Copy out exactly the lines from the first line of the material below through the line containing "Given: Copy the highlighted address in row 11", and nothing beyond them.

################

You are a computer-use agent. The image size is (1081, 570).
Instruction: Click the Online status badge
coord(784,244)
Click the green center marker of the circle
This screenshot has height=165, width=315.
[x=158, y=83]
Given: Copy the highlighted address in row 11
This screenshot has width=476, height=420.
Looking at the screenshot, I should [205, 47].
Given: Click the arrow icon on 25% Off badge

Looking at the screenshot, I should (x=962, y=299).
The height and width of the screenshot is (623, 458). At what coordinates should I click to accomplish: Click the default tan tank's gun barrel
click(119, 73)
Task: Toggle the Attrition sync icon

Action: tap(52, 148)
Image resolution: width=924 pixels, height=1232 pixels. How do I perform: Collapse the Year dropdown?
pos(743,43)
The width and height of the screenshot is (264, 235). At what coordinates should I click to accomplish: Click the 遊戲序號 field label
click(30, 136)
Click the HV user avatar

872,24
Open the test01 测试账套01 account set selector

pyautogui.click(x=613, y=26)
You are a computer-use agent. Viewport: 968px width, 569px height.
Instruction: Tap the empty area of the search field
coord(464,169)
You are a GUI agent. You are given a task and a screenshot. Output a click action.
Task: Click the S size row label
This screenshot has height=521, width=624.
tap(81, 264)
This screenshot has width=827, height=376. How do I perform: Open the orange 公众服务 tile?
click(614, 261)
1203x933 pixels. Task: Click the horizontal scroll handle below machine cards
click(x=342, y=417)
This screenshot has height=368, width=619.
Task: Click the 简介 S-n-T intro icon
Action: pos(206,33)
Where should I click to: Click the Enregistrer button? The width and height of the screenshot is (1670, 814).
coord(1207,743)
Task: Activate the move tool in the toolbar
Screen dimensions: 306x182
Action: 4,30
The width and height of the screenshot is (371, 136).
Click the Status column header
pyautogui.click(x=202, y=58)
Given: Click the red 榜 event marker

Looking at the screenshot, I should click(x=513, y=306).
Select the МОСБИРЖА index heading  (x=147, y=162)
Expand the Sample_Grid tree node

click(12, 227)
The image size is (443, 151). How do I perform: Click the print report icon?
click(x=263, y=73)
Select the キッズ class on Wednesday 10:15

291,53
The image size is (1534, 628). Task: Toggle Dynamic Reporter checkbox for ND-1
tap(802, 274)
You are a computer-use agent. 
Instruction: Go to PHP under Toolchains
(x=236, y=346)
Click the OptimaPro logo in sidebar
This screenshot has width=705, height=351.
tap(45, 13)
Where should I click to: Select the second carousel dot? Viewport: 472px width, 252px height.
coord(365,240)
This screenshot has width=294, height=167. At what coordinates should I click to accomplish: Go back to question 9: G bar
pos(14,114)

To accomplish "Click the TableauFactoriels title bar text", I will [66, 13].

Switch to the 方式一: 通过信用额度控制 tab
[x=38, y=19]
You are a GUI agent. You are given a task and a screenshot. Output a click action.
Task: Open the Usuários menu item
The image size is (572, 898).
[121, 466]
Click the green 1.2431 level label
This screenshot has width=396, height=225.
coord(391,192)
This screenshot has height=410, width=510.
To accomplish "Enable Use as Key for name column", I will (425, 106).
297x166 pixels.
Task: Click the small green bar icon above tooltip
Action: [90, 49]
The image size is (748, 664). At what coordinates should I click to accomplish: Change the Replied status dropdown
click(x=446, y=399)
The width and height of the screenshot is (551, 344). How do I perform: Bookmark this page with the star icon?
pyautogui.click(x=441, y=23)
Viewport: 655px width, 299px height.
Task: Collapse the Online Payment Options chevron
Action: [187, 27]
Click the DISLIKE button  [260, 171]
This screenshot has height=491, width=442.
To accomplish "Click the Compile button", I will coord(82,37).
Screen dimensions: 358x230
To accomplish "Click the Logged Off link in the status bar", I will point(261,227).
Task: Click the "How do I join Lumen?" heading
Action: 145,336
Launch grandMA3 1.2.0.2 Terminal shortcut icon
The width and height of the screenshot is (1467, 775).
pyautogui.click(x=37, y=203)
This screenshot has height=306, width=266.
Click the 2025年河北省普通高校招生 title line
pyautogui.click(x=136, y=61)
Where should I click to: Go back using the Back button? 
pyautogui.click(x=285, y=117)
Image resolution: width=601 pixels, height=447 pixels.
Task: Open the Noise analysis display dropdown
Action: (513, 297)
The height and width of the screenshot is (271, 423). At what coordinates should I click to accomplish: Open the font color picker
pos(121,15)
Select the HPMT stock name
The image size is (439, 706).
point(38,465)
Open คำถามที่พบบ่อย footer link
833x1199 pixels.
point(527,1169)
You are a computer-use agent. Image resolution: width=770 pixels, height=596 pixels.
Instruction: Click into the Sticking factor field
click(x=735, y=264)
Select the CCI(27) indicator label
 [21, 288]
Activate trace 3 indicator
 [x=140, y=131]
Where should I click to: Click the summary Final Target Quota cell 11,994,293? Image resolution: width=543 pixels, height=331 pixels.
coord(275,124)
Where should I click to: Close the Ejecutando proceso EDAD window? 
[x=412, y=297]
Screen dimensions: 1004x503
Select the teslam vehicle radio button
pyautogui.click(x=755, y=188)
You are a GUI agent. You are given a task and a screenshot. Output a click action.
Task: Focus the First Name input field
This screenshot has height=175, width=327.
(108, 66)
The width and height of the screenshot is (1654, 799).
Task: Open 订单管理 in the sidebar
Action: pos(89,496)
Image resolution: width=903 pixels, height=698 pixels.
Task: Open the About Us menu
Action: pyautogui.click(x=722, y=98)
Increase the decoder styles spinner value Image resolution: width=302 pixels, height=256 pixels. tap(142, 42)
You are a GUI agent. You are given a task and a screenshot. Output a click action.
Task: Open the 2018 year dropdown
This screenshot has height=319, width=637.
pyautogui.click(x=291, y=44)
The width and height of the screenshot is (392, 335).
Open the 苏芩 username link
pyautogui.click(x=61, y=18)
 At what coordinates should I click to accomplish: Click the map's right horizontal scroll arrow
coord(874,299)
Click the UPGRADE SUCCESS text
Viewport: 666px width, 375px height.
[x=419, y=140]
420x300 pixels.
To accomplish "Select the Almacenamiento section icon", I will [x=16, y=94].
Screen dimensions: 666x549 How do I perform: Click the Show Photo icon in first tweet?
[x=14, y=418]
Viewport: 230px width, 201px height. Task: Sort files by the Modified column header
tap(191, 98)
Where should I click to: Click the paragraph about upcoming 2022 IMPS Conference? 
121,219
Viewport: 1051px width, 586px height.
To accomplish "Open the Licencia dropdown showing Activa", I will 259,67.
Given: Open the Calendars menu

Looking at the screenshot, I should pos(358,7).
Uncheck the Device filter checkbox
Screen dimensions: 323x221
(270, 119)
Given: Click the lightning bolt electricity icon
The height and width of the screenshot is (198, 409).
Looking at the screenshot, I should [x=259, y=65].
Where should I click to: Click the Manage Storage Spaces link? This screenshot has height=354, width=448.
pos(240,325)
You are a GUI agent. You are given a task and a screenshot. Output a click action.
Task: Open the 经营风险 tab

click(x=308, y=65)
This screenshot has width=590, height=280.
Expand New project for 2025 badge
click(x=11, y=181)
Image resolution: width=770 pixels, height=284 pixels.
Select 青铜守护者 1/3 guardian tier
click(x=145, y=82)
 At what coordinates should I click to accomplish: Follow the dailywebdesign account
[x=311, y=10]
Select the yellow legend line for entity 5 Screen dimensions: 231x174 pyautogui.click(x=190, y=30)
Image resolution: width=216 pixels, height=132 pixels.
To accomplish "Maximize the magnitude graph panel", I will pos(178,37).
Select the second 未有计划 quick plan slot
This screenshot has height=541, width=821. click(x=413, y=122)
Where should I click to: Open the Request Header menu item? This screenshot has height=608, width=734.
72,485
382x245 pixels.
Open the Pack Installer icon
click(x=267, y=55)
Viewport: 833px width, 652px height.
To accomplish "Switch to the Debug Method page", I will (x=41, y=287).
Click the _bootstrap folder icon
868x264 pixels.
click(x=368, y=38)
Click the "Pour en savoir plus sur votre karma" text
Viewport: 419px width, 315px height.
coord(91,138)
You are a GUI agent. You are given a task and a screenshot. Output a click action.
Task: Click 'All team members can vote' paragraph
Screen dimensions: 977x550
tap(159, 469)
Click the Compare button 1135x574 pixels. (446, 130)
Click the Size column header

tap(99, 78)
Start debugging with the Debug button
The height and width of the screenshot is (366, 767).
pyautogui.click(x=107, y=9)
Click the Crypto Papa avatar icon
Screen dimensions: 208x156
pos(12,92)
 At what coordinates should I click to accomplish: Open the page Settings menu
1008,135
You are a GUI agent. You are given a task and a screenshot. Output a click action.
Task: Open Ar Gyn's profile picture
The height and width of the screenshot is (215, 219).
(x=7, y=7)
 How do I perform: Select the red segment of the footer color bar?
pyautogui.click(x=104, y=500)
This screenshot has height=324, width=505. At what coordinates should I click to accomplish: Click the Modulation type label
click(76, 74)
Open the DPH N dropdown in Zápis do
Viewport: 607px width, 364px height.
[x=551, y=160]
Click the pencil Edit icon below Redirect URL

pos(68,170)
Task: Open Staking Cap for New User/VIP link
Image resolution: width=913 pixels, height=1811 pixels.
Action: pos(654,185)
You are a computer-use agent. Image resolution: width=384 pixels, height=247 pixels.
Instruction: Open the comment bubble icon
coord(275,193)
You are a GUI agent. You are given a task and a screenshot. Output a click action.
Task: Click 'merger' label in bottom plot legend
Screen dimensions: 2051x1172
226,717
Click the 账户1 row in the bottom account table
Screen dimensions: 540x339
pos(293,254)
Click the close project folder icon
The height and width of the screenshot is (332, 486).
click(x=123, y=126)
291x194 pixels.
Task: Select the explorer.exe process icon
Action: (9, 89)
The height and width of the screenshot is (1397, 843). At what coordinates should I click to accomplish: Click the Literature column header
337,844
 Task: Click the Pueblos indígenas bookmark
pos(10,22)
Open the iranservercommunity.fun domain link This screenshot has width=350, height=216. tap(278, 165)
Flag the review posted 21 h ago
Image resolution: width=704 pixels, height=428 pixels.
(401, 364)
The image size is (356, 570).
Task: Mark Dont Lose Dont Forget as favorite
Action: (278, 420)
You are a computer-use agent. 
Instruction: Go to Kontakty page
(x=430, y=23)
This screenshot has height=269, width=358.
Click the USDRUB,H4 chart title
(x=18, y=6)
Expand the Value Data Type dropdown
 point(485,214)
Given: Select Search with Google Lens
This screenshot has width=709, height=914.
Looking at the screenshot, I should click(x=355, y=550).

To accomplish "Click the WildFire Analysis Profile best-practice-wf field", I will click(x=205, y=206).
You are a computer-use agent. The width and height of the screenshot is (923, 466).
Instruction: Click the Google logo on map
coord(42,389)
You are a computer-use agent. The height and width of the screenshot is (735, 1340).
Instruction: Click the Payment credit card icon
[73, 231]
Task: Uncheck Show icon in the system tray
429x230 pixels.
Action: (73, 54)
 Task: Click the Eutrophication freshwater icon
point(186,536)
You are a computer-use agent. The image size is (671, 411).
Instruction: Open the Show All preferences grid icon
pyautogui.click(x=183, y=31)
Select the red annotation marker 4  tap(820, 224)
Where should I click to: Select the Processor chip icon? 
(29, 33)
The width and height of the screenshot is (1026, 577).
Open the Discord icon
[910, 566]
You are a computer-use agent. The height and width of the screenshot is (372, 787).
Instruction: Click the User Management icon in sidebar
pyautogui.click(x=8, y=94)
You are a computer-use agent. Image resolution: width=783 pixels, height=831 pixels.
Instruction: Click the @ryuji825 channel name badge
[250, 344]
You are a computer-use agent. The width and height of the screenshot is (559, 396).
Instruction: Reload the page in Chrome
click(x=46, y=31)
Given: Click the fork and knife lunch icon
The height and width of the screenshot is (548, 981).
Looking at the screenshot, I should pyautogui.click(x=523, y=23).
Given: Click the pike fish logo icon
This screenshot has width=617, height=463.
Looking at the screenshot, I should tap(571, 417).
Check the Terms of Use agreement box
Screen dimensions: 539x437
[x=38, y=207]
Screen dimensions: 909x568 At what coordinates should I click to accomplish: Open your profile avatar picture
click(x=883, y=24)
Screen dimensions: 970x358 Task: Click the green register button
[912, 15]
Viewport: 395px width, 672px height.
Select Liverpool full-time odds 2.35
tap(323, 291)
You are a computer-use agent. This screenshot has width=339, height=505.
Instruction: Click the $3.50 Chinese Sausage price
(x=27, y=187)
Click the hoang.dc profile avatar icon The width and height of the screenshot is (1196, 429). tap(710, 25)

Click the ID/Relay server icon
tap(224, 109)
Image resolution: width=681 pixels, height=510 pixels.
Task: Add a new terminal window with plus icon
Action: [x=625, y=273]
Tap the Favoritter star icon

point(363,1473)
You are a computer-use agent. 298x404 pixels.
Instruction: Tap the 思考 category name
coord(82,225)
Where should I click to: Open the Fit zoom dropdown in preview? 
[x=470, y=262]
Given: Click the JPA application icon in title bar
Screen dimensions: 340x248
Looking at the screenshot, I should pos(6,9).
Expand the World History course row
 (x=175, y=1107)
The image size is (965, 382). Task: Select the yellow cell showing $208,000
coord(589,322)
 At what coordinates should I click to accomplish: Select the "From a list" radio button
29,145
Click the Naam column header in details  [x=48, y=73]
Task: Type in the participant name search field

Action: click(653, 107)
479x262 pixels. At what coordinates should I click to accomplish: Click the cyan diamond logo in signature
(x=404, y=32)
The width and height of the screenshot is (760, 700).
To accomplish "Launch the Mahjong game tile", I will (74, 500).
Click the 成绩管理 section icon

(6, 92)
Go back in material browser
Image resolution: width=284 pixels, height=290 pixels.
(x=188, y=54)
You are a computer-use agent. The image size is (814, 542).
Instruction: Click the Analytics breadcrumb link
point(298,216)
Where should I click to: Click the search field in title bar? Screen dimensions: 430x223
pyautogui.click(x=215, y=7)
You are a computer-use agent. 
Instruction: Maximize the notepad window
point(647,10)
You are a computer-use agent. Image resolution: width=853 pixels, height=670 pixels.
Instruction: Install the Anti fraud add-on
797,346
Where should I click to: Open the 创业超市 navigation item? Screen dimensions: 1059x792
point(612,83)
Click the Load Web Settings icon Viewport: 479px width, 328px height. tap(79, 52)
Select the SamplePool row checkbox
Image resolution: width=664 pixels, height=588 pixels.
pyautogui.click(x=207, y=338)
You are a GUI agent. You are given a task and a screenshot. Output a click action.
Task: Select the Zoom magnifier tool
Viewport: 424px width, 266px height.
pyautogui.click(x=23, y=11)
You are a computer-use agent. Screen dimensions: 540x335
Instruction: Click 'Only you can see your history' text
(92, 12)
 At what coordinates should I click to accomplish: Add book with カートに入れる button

################

Answer to this problem —
You are a computer-use agent. The image size is (1081, 570).
Instruction: Click the Online status badge
coord(784,244)
Click the green center marker of the circle
This screenshot has height=165, width=315.
[x=158, y=83]
Given: Copy the highlighted address in row 11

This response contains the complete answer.